### Instruction 1
In the account of the new South Pole station, what was the old dome being used for when the writer went into it last year?
══ Document text
The new station has been under construction for years, and for a newcomer like myself, it already feels like it’s been here forever. I went into the dome last year, but already by that time the main living quarters were dismantled and mostly it was being used to store office supplies and snack foods in big racks criss-crossing the well-packed snow floor inside. For many people here, though, that dome was once home. Sometimes for the better part of many years, for the really dedicated members of the U.S. Antarctic Program who have wintered over many times. The work to build the new, modernized station has been intense, and today’s formal dedication was the culmination of a massive, monumental effort. I could tell it was very sentimental for many members of the community.

For me, the official ceremonies do not have the personal significance that they do to people who have been involved in the South Pole Station for five years, a decade, or even two. But I am not without a good deal of awe for their accomplishments. Ironically, what made me most aware of the sheer scale of the project to keep a station going year-round at the South Pole, and most aware of the history and the people who have kept it going, was a recent tour of the grittier sides of station activites. Last week I went for a wander behind the station, looking in on all of the trade shops (carpenters, plumbers, electricians), the storage berms, and the out-of-the-way spots where old construction materials and decommissioned scientific equipment are stored, awaiting shipment back to the states.
════
══ Entries
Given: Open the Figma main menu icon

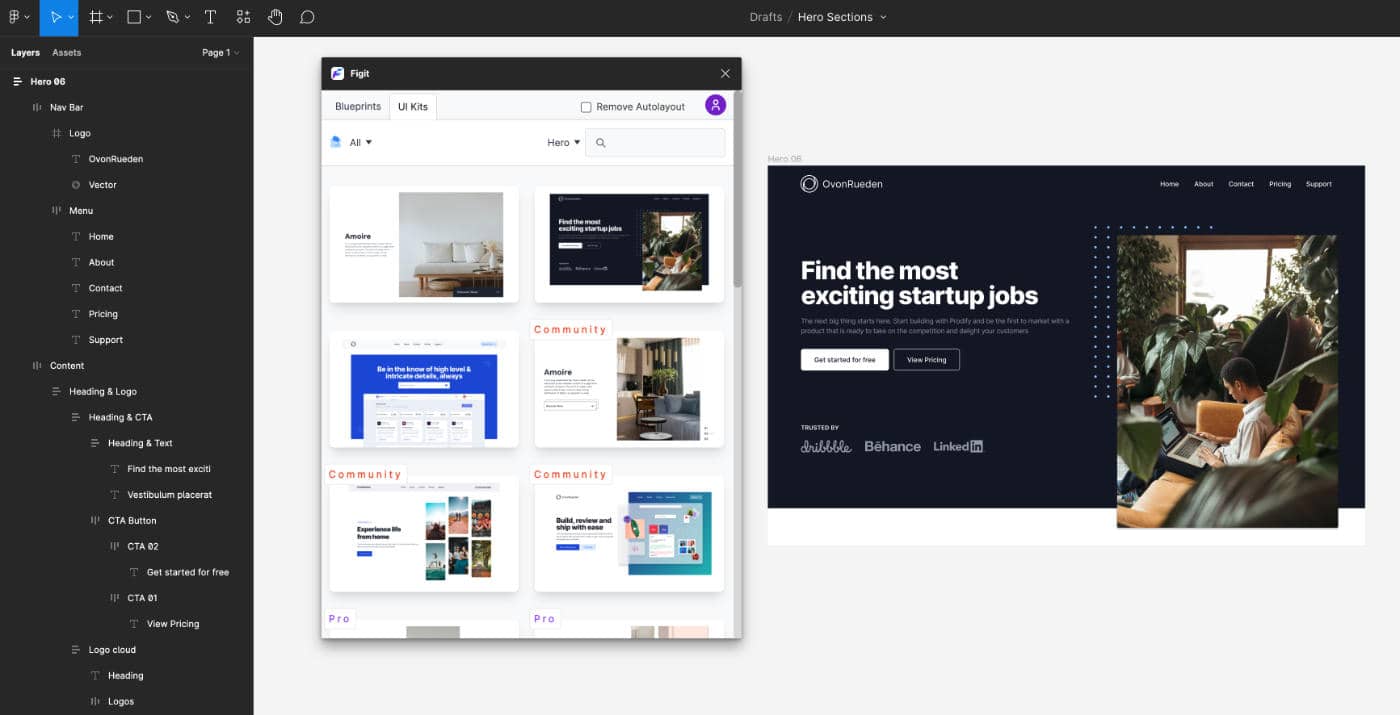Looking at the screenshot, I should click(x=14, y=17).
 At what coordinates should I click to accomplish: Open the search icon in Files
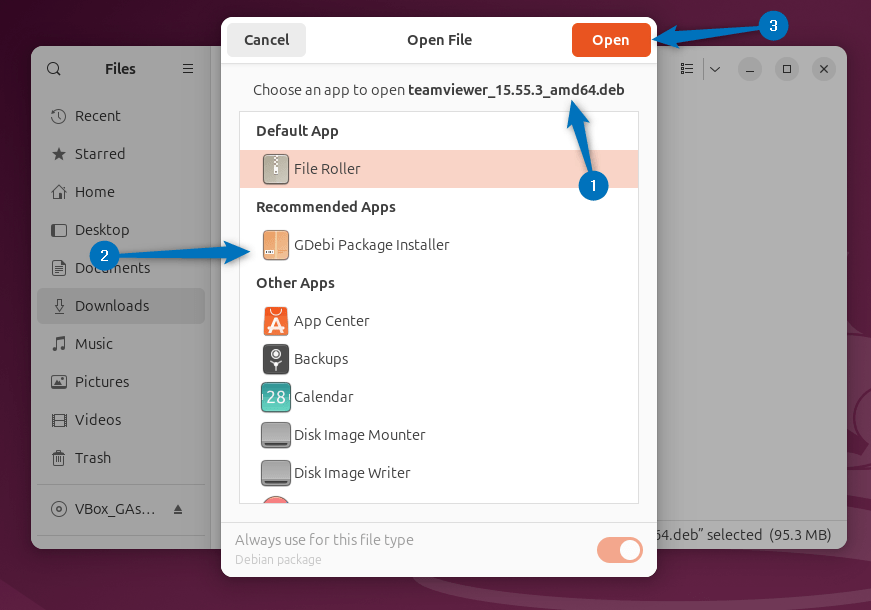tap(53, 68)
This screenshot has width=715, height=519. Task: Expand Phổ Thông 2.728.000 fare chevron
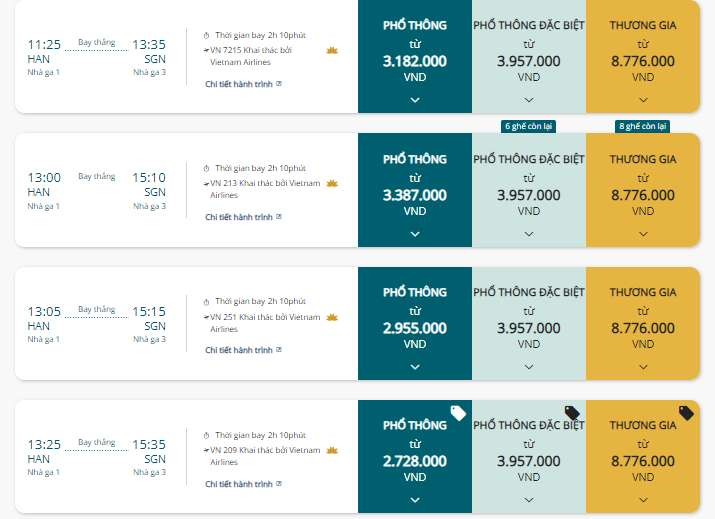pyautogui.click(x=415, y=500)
════
### Instruction 2
Copy the records verbatim, from the line containing "At what coordinates" through the end of the records, omitting the pictures.

### Full solution 1
It was mostly being used to store office supplies and snack foods in big racks.

### Full solution 2
 At what coordinates should I click to accomplish: Open the search icon in Files
tap(53, 68)
This screenshot has width=715, height=519. Task: Expand Phổ Thông 2.728.000 fare chevron
pyautogui.click(x=415, y=500)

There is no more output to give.